------ TEXT EXCERPT

This file contains the current DRAFT description of the structures used
in the MPI2 debugger interface. The author of this interface was
Rob Faught <rtf@etnus.com>
AN INTERFACE BETWEEN A DEBUGGER AND AN MPI IMPLEMENTATION
(DRAFT)
Jan 18 2007 RTF: The executable name has been added to several
structures. It is needed along with the pid and hostname to attach
to a process.
Jan 18 2007 RTF: Pull the breakpoint out of the info type.
Jan 22 2007 RTF: At Bill Gropp's request: Changed name of defines for
debugger_flags and mpi_flags to resp. MPI2DD_FLAGS_xxx and
MPI2DD_MPIFLAGS_xxx.
Types
_________________________________________________________
MPI2DD_ADDR_T is the type of an address on the target machine.
MPI2DD_INT32_T is the type of a signed integer with a size of four
bytes on the target machine
MPI2DD_UINT32_T is the type of an unsigned integer with a size of four
bytes on the target machine
MPI2DD_BYTE_T is the type of an unsigned integer the size of one byte.
Process Info
_________________________________________________________
extern "C" struct MPI2DD_INFO MPI2DD_info;
This structure is defined in each rank process and starter. The symbol
"MPI2DD_info" is associated with the address of this structure and
must be visible to the attached debugger.
struct MPI2DD_INFO {
MPI2DD_BYTE_T magic[5]
magic[0] == 'M', magic[1] = 'P', magic[2] = 'I',
magic[3] = '2', magic[4] = 0x7f
MPI2DD_BYTE_T version
A version number for this interface. This will be one(1) for all
instances defined by this document. It can only be changed by
general agreement of the formal or informal organization that
maintains this document and interface.
MPI2DD_BYTE_T variant
A code that allows for small variations in layout of the
structures defined here or small changes in the standard
interaction of debugger and mpi application. This field should be
one(1) unless it is changed by general agreement between a
debugger and MPI implementation.
MPI2DD_BYTE_T debug_state
This byte contains an indication of why a MPI2DD_Breakpoint was
triggered and is written by the MPI implementation before the
breakpoint function is called. It is not changed by the debugger.
#define MPI2DD_DEBUG_START 1
#define MPI2DD_DEBUG_SPAWN 2
#define MPI2DD_DEBUG_CONNECT 3
#define MPI2DD_DEBUG_ACCEPT 4
#define MPI2DD_DEBUG_JOIN 5
#define MPI2DD_DEBUG_DIRECTORY_CHANGED 6
#define MPI2DD_DEBUG_METADIRECTORY_CHANGED 7
#define MPI2DD_DEBUG_ABORT 8
MPI2DD_UINT32_T debugger_flags
The bits in this field are initalized by the MPI implementation
and may be modified by the debugger.
#define MPI2DD_FLAG_GATE 0x01
This bit is initialized to zero by the MPI implementation and
set to one by the debugger after it has acquired a process. This
is used in some implementations to allow rank processes to run
out of MPI_Init. Implementations are not required to use this
method.
#define MPI2DD_FLAG_BEING_DEBUGGED 0x02
This bit is initialized to zero by the MPI implementation and set
to one by the debugger to tell the starter program the a debugger
is attached.
#define MPI2DD_FLAG_REQUEST_DIRECTORY_EVENTS 0x04
Set by the debugger if it would like to receive breakpoint events
when changes occur to a directory or metadirectory.

------------

* STATED EXERCISE 1 *
According to the MPI2 debugger interface draft, what value does the version field hold for all instances the document defines?
* STATED EXERCISE 2 *
In the MPI2 debugger interface draft, copy everything from "Jan 18 2007 RTF: Pull" down to "the target machine.", with "target machine" swapped for "remote host".
* STATED EXERCISE 3 *
Please write the next part of the MPI2 debugger interface draft, starting right after its final sentence.

------ RECORDS PROVIDED

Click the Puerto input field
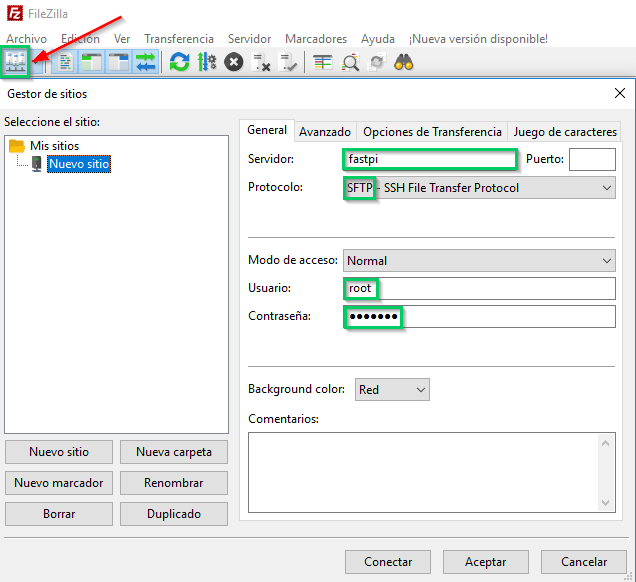Image resolution: width=636 pixels, height=582 pixels. [592, 159]
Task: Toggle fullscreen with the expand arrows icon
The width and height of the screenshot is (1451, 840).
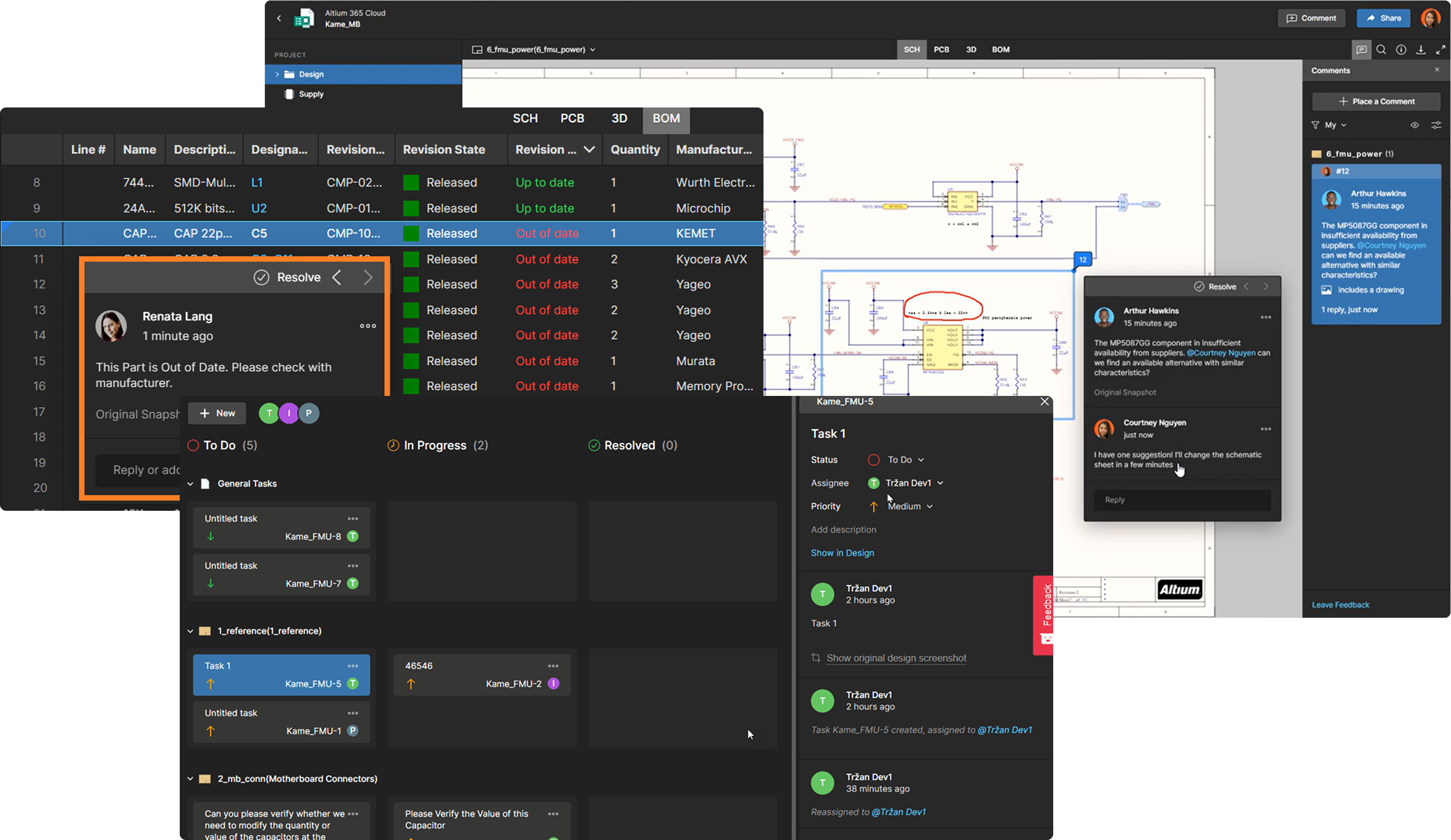Action: (1440, 50)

------------

* TASK RESPONSE 1 *
One (1).

* TASK RESPONSE 2 *
Jan 18 2007 RTF: Pull the breakpoint out of the info type.
Jan 22 2007 RTF: At Bill Gropp's request: Changed name of defines for
debugger_flags and mpi_flags to resp. MPI2DD_FLAGS_xxx and
MPI2DD_MPIFLAGS_xxx.
Types
_________________________________________________________
MPI2DD_ADDR_T is the type of an address on the remote host.

* TASK RESPONSE 3 *
MPI2DD_UINT32_T mpi_flags
The bits in this field are set by the MPI implementation and are
not modified by the debugger.
#define MPI2DD_MPIFLAG_I_AM_METADIR 0x01 Set if process is a
metadirectory
#define MPI2DD_MPIFLAG_I_AM_DIR 0x02 Set if process is a
directory
#define MPI2DD_MPIFLAG_I_AM_STARTER 0x04 Set if this is a
starter process
#define MPI2DD_MPIFLAG_FORCE_TO_MAIN 0x08 Set if this process
is acquired before running its main procedure.
#define MPI2DD_MPIFLAG_IGNORE_QUEUE 0x10 Set if message queue
debugging is not implemented.
#define MPI2DD_MPIFLAG_ACQUIRED_PRE_MAIN 0x20 Set if the rank
processes are attached before main.
#define MPI2DD_MPIFLAG_PARTIAL_ATTACH_OK 0x40 Set if job can be
started by continuing the initial process.
MPI2DD_ADDR_T dll_name_32;
The address of an ascii null-terminated string containing the
pathname of the message queue debug library that is dynamically
loaded by the debugger. This library is used by debuggers that
are built as 32 bit executables. If there is no 32 bit message
queue debug library, this field is null;
MPI2DD_ADDR_T dll_name_64;
The address of an ascii null-terminated string containing the
pathname of the message queue debug library that is dynamically
loaded by the debugger. This library is used by debuggers that
are built as 64 bit executables. If there is no 64 bit message
queue debug library, this field is null;
MPI2DD_ADDR_T meta_host_name;
The address of an ascii null-terminated string containing the
address or name of the network node where a metadirectory process
is running.
The host_name is either a host name, or an IPv4 address in
standard dot notation, or an IPv6 address in colon (and possibly
dot) notation. (See RFC 1884 for the description of IPv6
addresses.)
The debugger needs meta_pid and this field to locate a
metadirectory from an arbitrarily selected rank process.
MPI2DD_ADDR_T meta_executable_name;
The address of an ascii null-terminated string containing the
path name of the metadirectory executable. The executable is
opened by the debugger to read symbol tables, so the path should
be accessible to the debugger.
MPI2DD_ADDR_T abort_string
The address of an ascii null-terminated string that holds an
abort message that is shown to the user when the breakpoint at
MPIDD_info.breakpoint is triggered and the MPIDD_info.debug_state
is set to MPI2DD_DEBUG_ABORT. MPI implementations are not
required to implement this feature.
MPI2DD_ADDR_T proctable;
This field is null except in directory processes. In a directory
process this field contains the address of an array of proctable
structures.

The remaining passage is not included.